# Can someone tell me what breed my dog is?



## edmond (Jan 21, 2007)

I just wanted to know, I keep thinking it's a Havanese mix but I'm not really a dog expert. thanks.

He weighs 10 kg (he‘s pretty chubby）and is about I think 45cm tall?


----------



## Violetdogs (Jan 15, 2007)

He sure looks like my Shih Tzu. They could be twins.


----------



## Leila12345666 (Jan 6, 2007)

He looks like Poodle Shih Tzu mix to me.


----------



## Lorina (Jul 1, 2006)

Lhasa Apso? The nose looks a little longer than a Shih Tzu's.


----------



## nicole84 (Nov 28, 2006)

lahsa apaso


----------



## Pug_Girl_11 (Nov 6, 2006)

*i agree*



Lorina said:


> Lhasa Apso? The nose looks a little longer than a Shih Tzu's.


i agree to what she says


----------



## Roxie225 (Jan 6, 2007)

Maybe a lhasa/shih tzu mix... My sister has one that looks just like your dog. Sweetest dog, although a little on the slower side


----------



## SkiGirl (Jan 22, 2007)

Roxie225 said:


> Maybe a lhasa/shih tzu mix... My sister has one that looks just like your dog. Sweetest dog, although a little on the slower side



Yes it does look just like a shih tzu ! really cute puppy


----------



## edmond (Jan 21, 2007)

Thanks for all the answers, everyone


----------



## animalcraker (Nov 9, 2006)

looks like a maltese/poodle("malti-poo") mix to me


----------



## bkclove21 (Jan 25, 2007)

it looks to be a shitzu/maltese or a malti-poo to me.


----------



## Jean Wolf (Jan 29, 2007)

*Looks like my dog*



animalcraker said:


> looks like a maltese/poodle("malti-poo") mix to me



Hi I have a pure breed Bichon and your dog does look somewhat like him my is all white.. 
Anyway I was wondering there was anybody out there that has this breed of dog. I wanted to ask a Question and that would be, He is a great dog well trained and house broken, but when I am not looking he loves to lift his leg and pee a little here and there and this is driving me crazy, that I started putting diaper on him because i cannot watch him 24/7 . Anybody got the same problem?


----------



## iluvmy3shihtz (Feb 17, 2007)

My dad has a Coton de Tulear that looks just like your dog, that he rescued this year....our vet actually gave the dog to him, because the owner never came back for him after 2 yrs and endless attempts by the vet to contact him. Obviously, at that point the vet had been boarding him. Lovely dog. I have 3 shih tzu's and their faces are a bit more smushed then the coton's..who have a longer nose...and if you were to shave or bathe him..under all his hair, his body actually looks like a terrier (the coton). Anyway, maybe you could google for more info on cotons to see if that matches your dog more then a shih tzu..or maybe its a cross....btw, a coton is a cousin to a bichon frise..lol..( i learned alot about them, because my dad made me, look them up!)


----------



## Cassie Nova (Dec 24, 2006)

I would say shit zu or maltese. I don't know if shit zus can be white or not....never seen one.


----------



## Pamela (Feb 19, 2007)

Whatever the breed, he is a gorgeous dog. He is absolutely beautiful!


----------



## 3212 (Feb 4, 2007)

Jean Wolf said:


> Hi I have a pure breed Bichon and your dog does look somewhat like him my is all white..
> Anyway I was wondering there was anybody out there that has this breed of dog. I wanted to ask a Question and that would be, He is a great dog well trained and house broken, but when I am not looking he loves to lift his leg and pee a little here and there and this is driving me crazy, that I started putting diaper on him because i cannot watch him 24/7 . Anybody got the same problem?
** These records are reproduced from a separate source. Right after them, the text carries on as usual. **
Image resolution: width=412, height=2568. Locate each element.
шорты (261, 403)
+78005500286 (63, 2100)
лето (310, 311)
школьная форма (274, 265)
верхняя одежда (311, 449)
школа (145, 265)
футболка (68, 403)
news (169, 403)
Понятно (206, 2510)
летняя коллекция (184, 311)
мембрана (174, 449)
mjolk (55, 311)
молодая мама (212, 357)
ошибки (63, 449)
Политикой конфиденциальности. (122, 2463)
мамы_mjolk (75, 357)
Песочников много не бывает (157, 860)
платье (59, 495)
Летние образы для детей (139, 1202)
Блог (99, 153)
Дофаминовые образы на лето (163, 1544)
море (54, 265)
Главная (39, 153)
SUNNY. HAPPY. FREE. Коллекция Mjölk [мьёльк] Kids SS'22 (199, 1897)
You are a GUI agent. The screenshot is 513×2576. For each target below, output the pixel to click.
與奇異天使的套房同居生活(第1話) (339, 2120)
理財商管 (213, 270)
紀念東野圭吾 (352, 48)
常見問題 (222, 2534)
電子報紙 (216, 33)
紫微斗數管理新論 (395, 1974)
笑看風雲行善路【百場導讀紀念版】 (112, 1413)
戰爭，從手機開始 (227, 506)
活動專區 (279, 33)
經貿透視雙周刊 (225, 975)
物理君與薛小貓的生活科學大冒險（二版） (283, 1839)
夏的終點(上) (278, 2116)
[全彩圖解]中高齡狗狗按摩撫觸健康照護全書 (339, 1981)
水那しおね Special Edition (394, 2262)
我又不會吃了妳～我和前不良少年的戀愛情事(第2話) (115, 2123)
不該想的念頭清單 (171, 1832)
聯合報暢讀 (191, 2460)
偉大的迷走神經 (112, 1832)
To answer your question...is he neutered? A lot of un-neutered males will spray...to mark their territory...




And I'd say it could definitely be a bichon mix of some kind...he looks like my grandpa's bichon. Maybe a bichon/shih tzu mix or something.


----------



## spanker (Feb 20, 2007)

i would say she is a maltese x toy poodle my sister had one just like her called champ


----------